__Problem__:
Transcribe every record as it stands and set the images aside.

══ Source data

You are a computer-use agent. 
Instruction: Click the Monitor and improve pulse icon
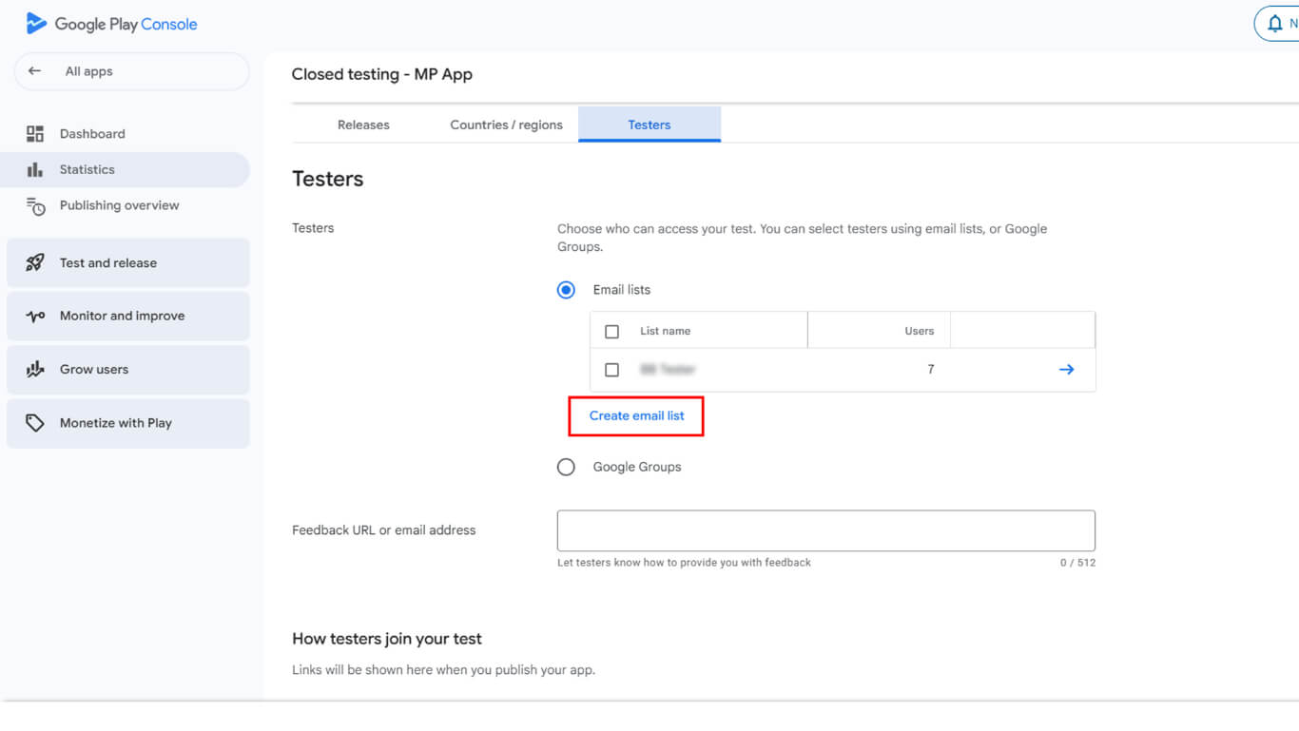(x=35, y=317)
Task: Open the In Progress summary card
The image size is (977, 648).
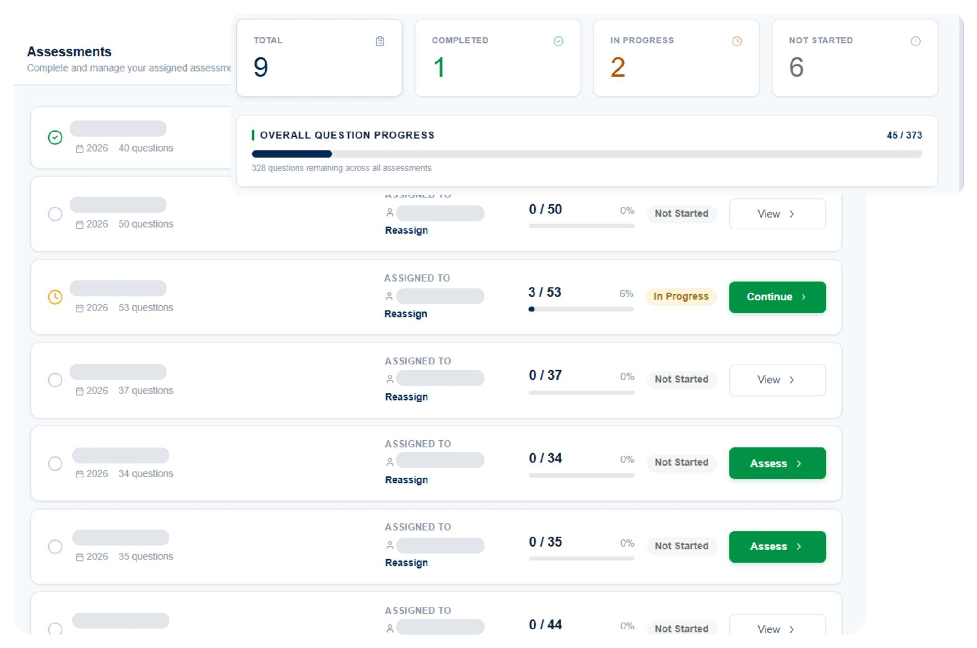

════

__Answer space__:
You are a computer-use agent. 
Instruction: Click the Monitor and improve pulse icon
(x=35, y=317)
Task: Open the In Progress summary card
The image size is (977, 648).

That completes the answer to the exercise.